Understanding the Basics of Sorted and Unsorted Lists

The check for sorted list in python is straightforward. It involves comparing two adjacent elements in the given list using a simple comparison operator, and repeating this process throughout all elem …

Updated November 22, 2023

The check for sorted list in python is straightforward. It involves comparing two adjacent elements in the given list using a simple comparison operator, and repeating this process throughout all elements in the list.

Basics

Python has built-in methods for checking whether a list is sorted or not. Here are some examples to demonstrate them:

``````# Unsorted list
unsorted_list = [10, 23, 45, 6, 89]
print(all(unsorted_list[i] <= unsorted_list[i + 1] for i in range(len(unsorted_list) - 1))) # False

# Sorted list
sorted_list = [10, 23, 45, 60, 89]
print(all(sorted_list[i] <= sorted_list[i + 1] for i in range(len(sorted_list) - 1))) # True
``````

In the first example, `all()` is used to check if all elements in the list are `True` or not. If any element is `False`, it returns `False`.

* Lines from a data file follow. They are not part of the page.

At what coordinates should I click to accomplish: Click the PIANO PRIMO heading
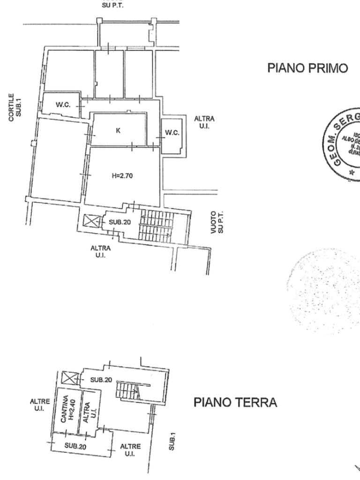coord(308,68)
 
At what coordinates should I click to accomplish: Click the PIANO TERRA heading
coord(235,402)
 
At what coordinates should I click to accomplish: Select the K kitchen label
coord(118,131)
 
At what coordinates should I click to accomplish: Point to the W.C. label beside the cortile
coord(63,105)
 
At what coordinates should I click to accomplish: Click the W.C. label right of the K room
coord(172,133)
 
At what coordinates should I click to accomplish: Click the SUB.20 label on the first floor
coord(120,222)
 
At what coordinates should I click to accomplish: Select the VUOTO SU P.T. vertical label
coord(217,222)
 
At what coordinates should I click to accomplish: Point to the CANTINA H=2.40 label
coord(68,408)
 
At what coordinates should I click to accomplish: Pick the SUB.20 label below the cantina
coord(75,446)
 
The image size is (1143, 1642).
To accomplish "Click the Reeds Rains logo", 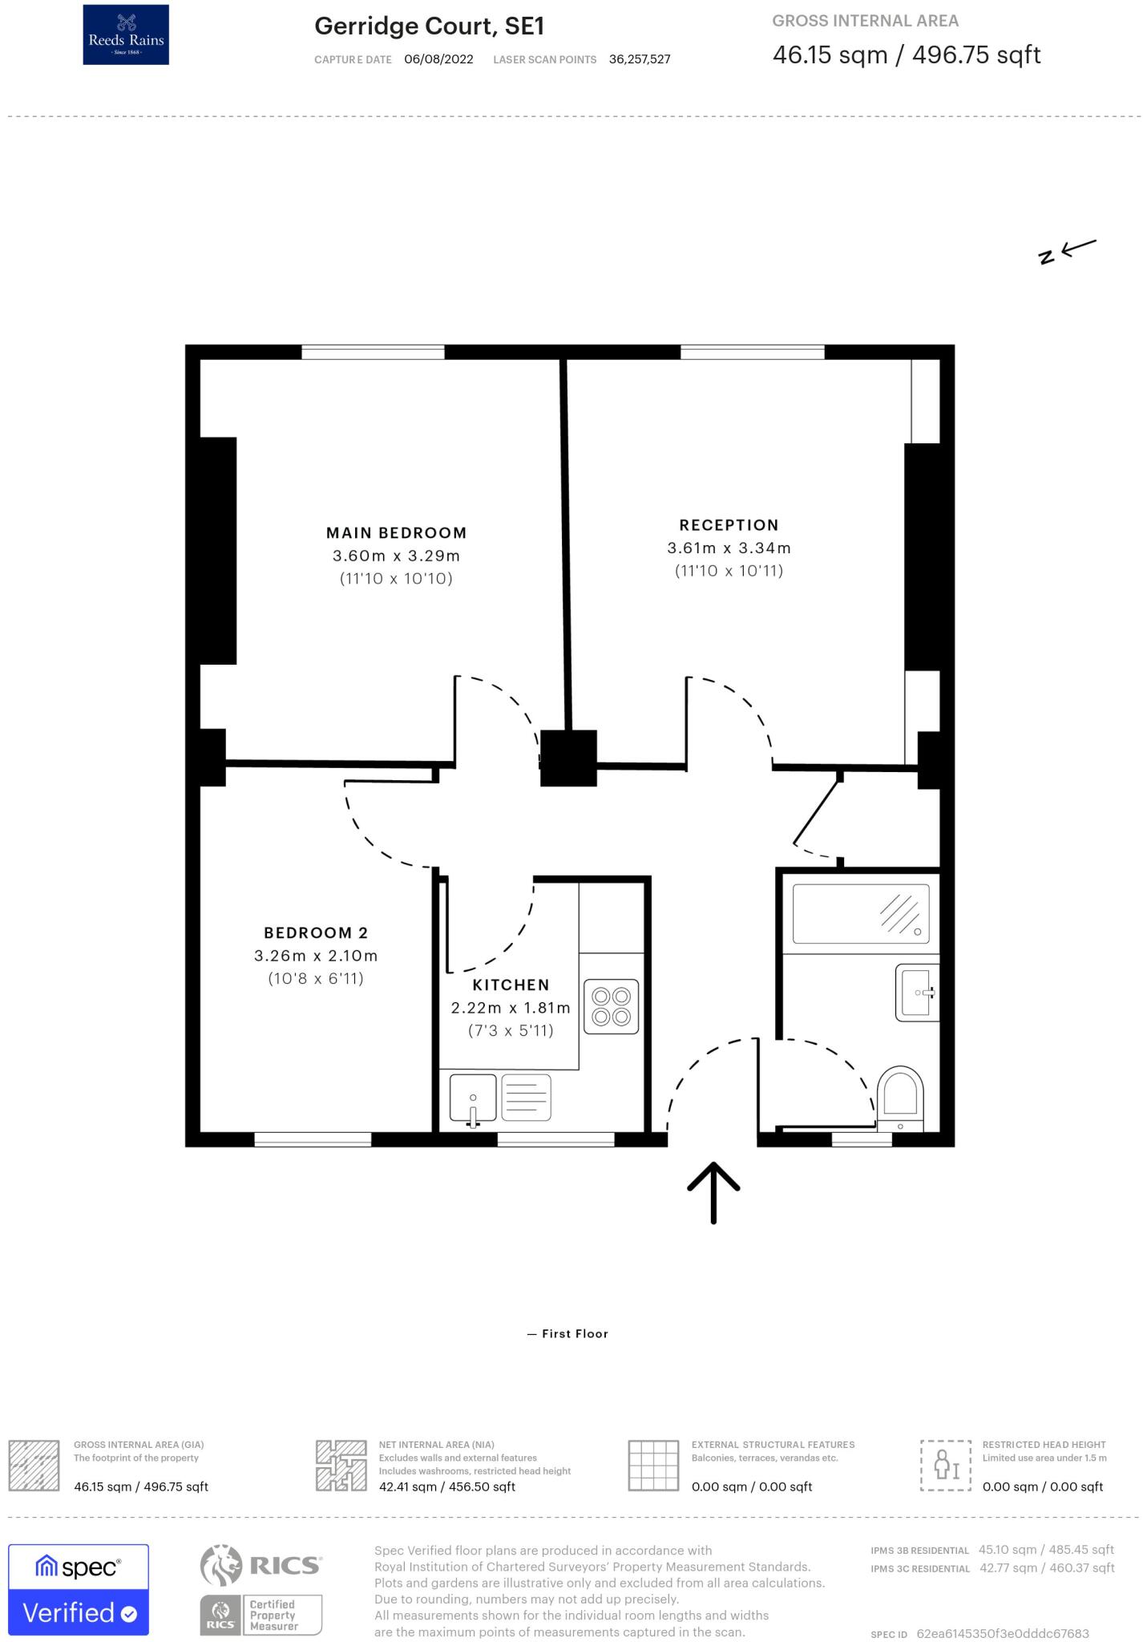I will click(x=126, y=34).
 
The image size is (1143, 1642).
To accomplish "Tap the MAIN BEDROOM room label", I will click(x=396, y=533).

The `i` variable represents an index of a current number from our list and `i + 1` represents the next number in the list. The condition checks if each number is less than or equal to the next one (`unsorted_list[i] <= unsorted_list[i + 1]`). If it’s true for all numbers, it will return `True`, indicating that the list is not sorted. Otherwise, it returns `False`.

In the second example, we have a sorted list and using same logic checks if all elements in the list are less than or equal to the next one which returns `True` indicating that the list is sorted.

So when we say “How to check if a list is sorted in Python”, it’s not about programming but more about logical thinking.